Determining whether a patient with initially radiologic SD could achieve long-term benefit from immunotherapy is still a challenge in clinical setting [39]. Actually, patients with radiologic SD are a heterogeneous population including those with true response, indolent nonresponding disease, and slowly progressive disease [30, 38, 40]. Here, we firstly observed that patients with low on-treatment bTMB had a dramatically longer PFS and OS than those with high on-treatment bTMB, indicating that on-treatment bTMB could also help to adjudicate patients who would long-term benefit from camrelizumab plus chemotherapy. This finding might be vital in aiding clinical decision of continuation or early transition of treatment in patients with radiological SD, if validated in a prospective large-scale study.

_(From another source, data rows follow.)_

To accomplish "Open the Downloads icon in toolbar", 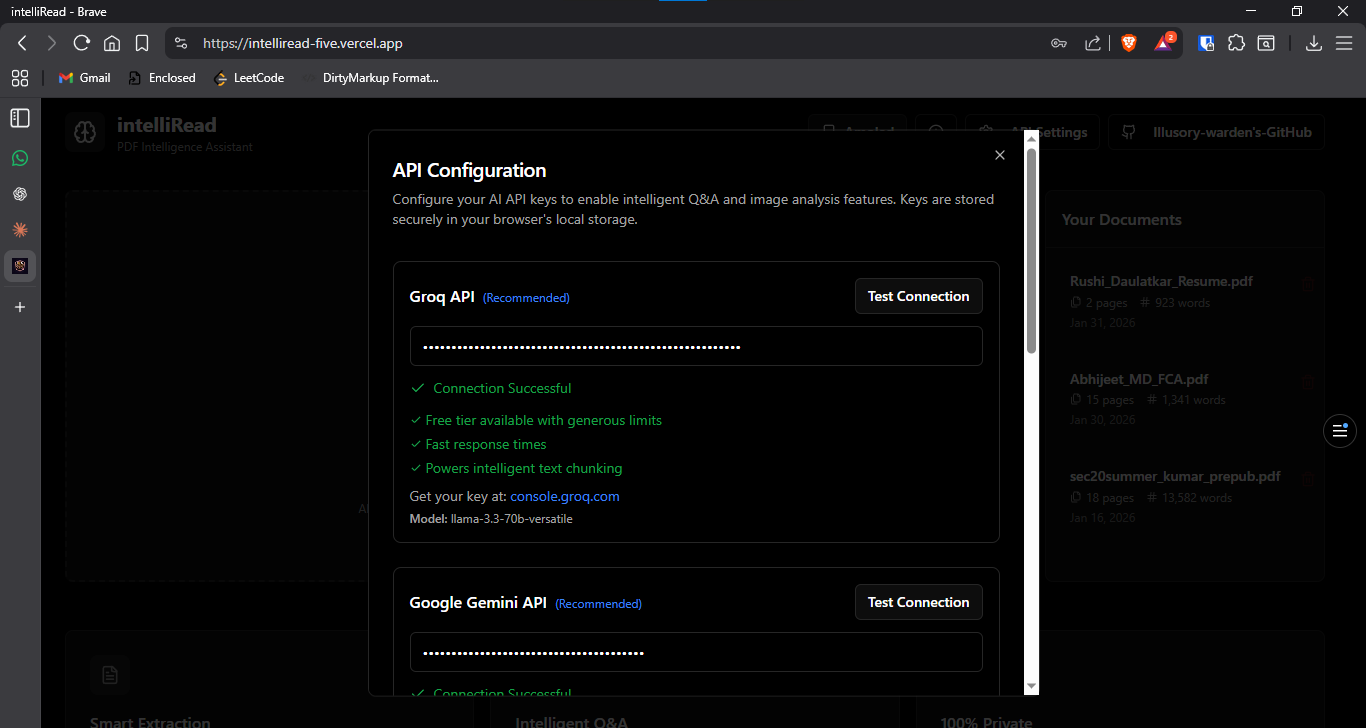I will tap(1314, 43).

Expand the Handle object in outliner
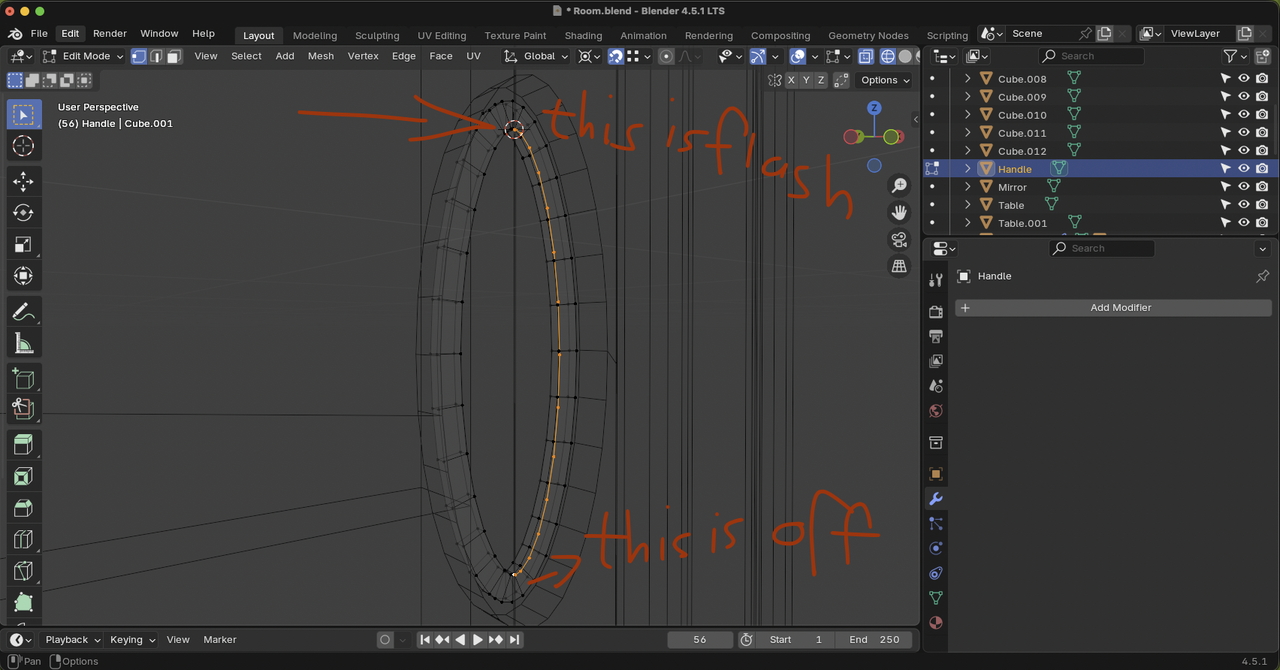[x=967, y=169]
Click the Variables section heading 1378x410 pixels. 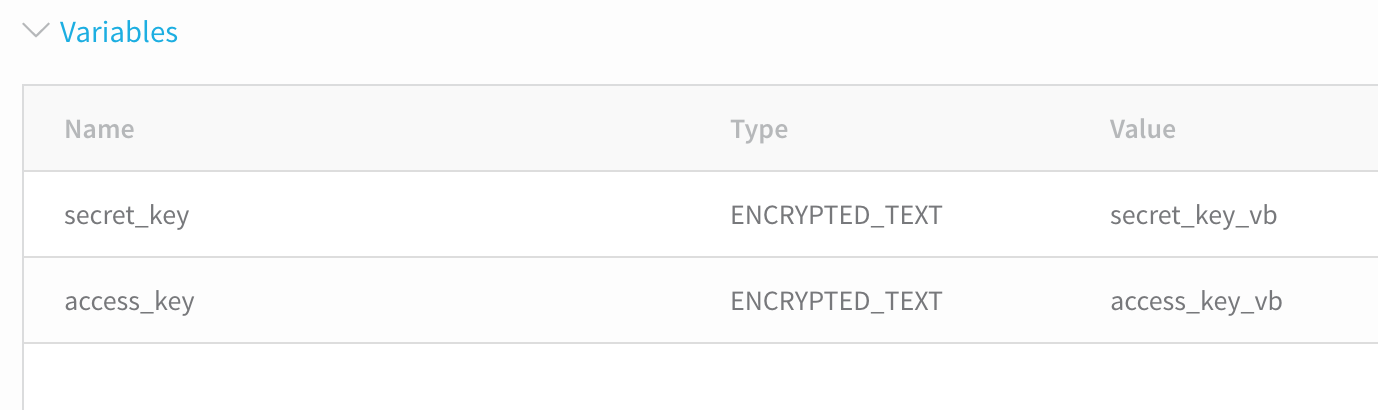tap(118, 32)
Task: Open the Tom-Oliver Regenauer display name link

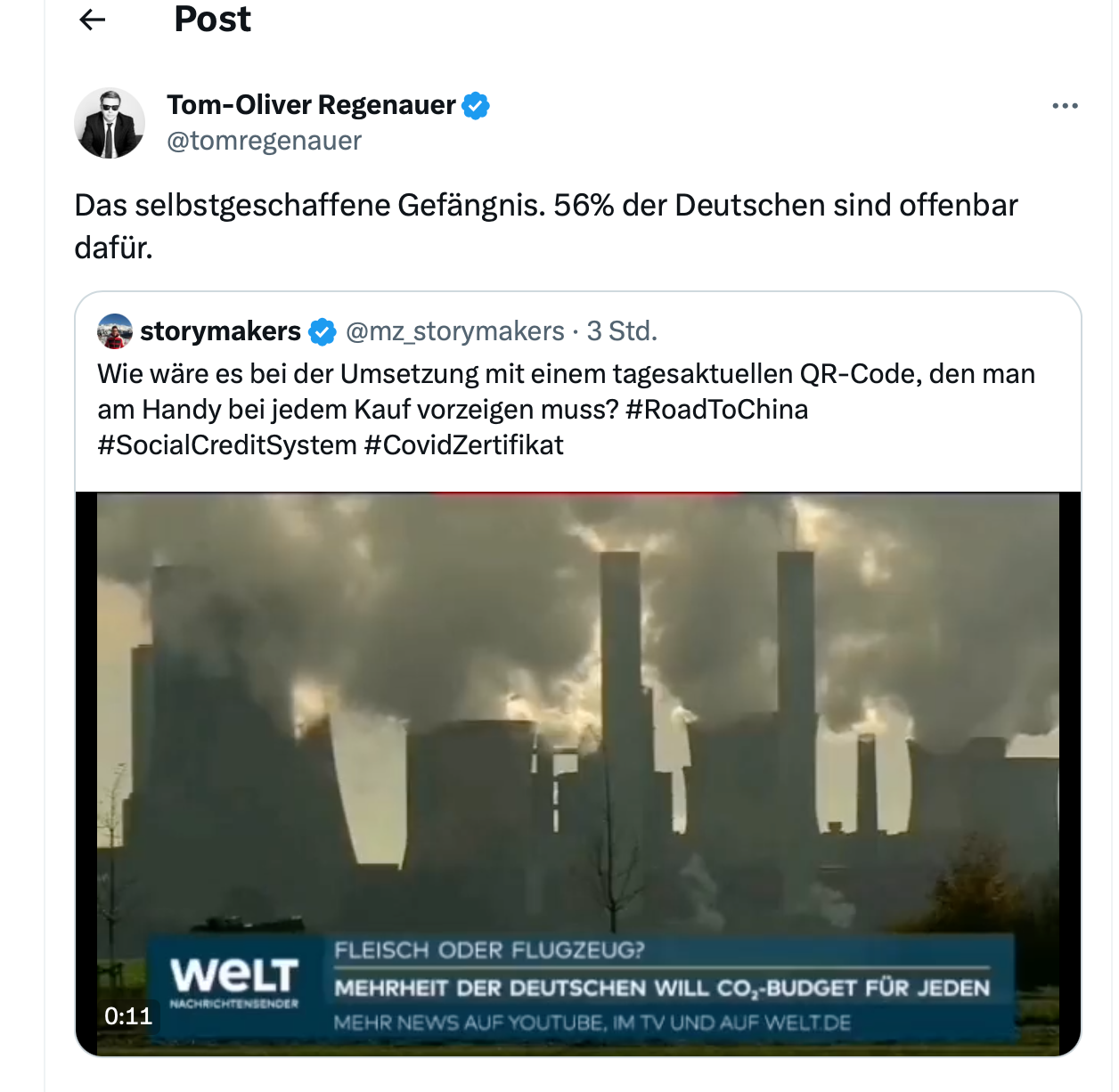Action: [311, 105]
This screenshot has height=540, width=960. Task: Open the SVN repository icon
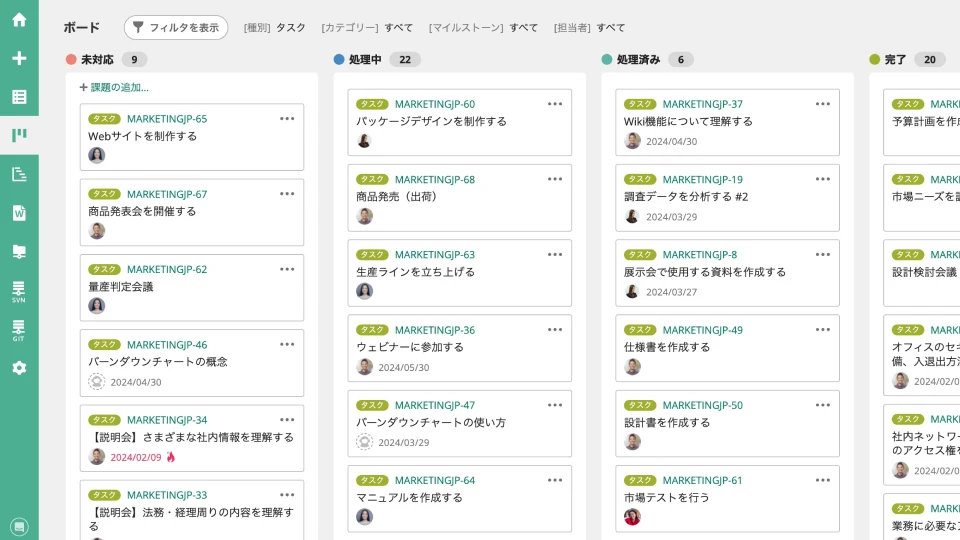pyautogui.click(x=19, y=291)

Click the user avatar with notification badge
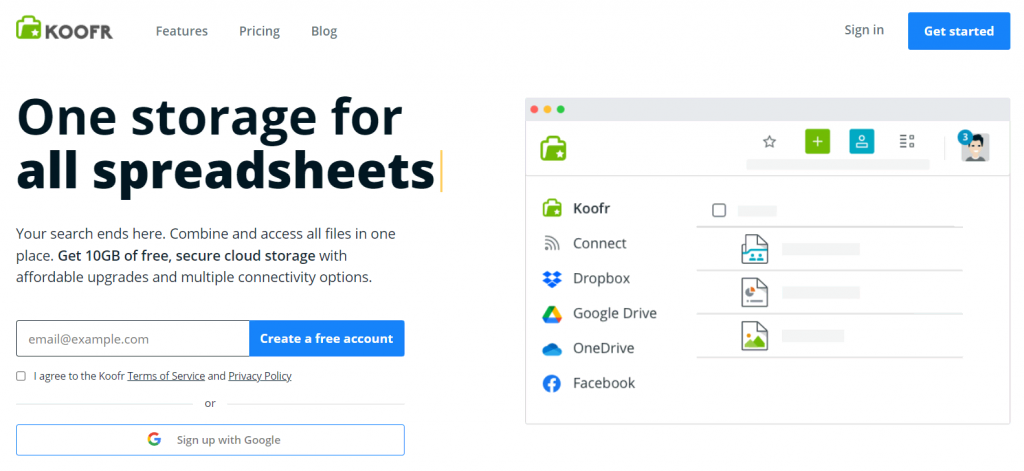[974, 147]
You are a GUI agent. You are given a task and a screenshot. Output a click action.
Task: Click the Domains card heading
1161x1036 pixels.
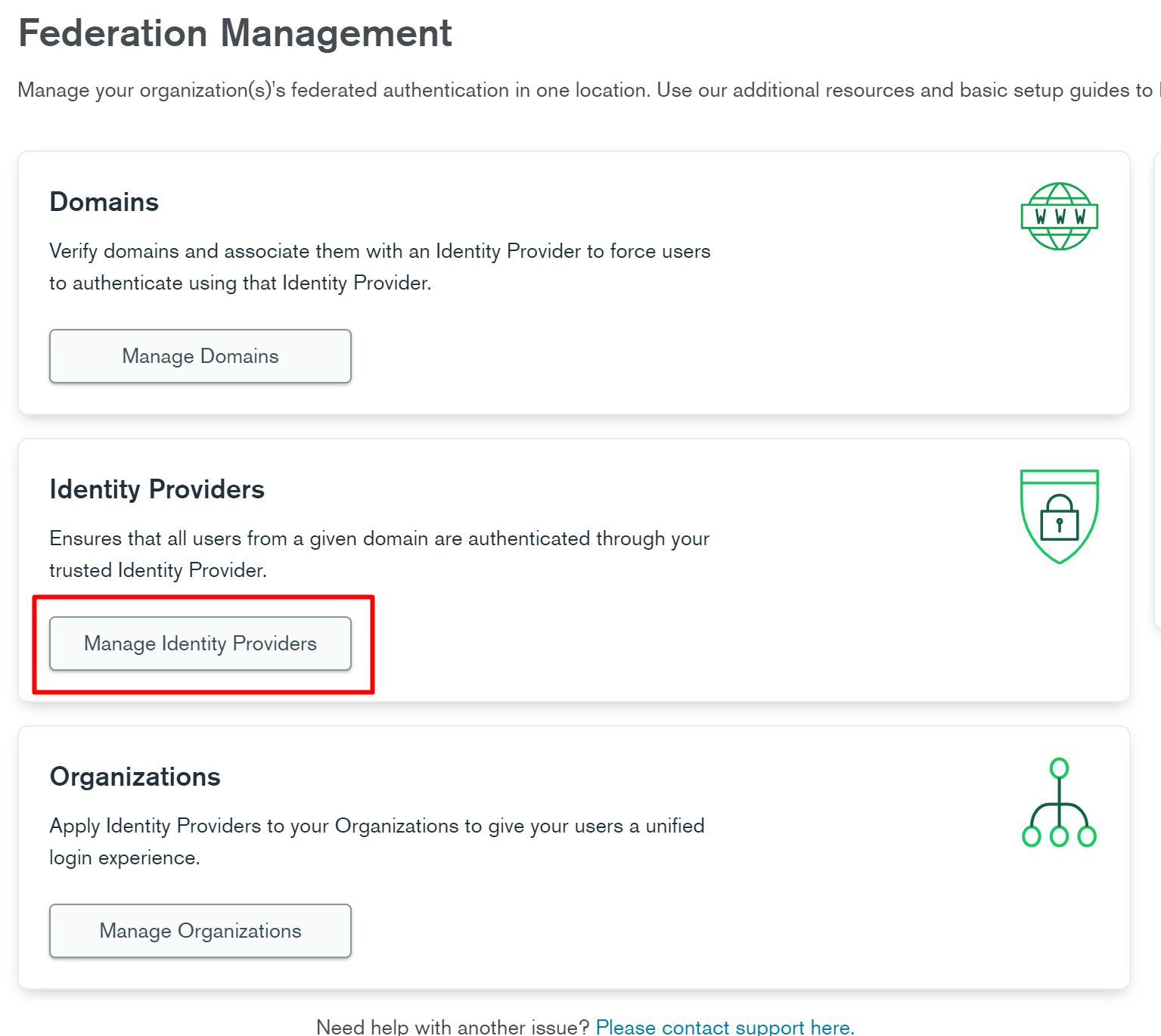104,202
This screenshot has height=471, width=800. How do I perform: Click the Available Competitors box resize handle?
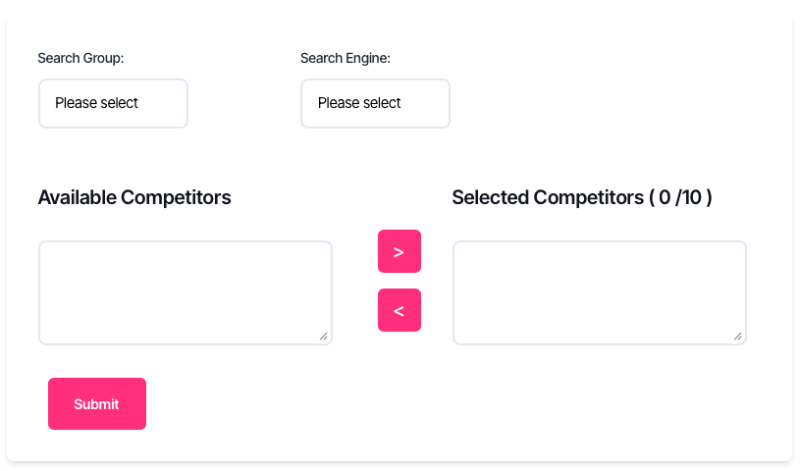coord(324,337)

There are several limitations in this study. First, the BEC population accounted for approximately 70% of the ITT population. Despite of the analogous baseline characteristics and clinical outcomes between these two groups, selection bias could be inevitable. Second, given the limited sample size, we did not further divide the BEC population into a training and validation set. Therefore, our findings still need additional independent dataset validation. Third, we defined the cutoff of high-bTMB/tTMB as TMB level ≥75%. Although it is not popular in the research setting, it is more helpful for us to clarify the relevant investigations due to its briefness. In fact, we have used different bTMB level as the cutoff and found that bTMB≥75% was the optimal cutoff with best predictive value. Forth, given the difficulty to obtain adequate high-quality tumor tissue samples, we cannot systemically evaluate the immune activation, T cell response or myeloid cell response via transcriptomic or T cell receptor repertoire analysis in the responders versus non-responders or between the different treatment groups at different time points. Last but not least, whether PD-L1 expression could show complementary value for predicting immunotherapy plus chemotherapy benefit warrant future investigations.

Conclusion

In summary, our data firstly reported that on-treatment bTMB, instead of tTMB and pretreatment bTMB was predictive of benefit from camrelizumab plus chemotherapy in advanced LUSC. On-treatment bTMB dynamics showed complementary, nonredundant value for predicting camrelizumab plus chemotherapy benefit. On-treatment bTMB could also adjudicate long-term benefit among patients with initially radiological SD. Our analysis extended the understanding of the predictive value of bTMB in advanced LUSC treated with immunotherapy plus chemotherapy.